# [Given exercise]
Reproduce each of the following lines verbatim, without changing a single character.

Word and element pointing entries:
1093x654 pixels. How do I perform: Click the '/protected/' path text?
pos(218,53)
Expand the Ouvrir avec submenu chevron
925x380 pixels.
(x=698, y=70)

# [Output of the exercise]
1093x654 pixels. How do I perform: Click the '/protected/' path text?
pos(218,53)
Expand the Ouvrir avec submenu chevron
925x380 pixels.
(x=698, y=70)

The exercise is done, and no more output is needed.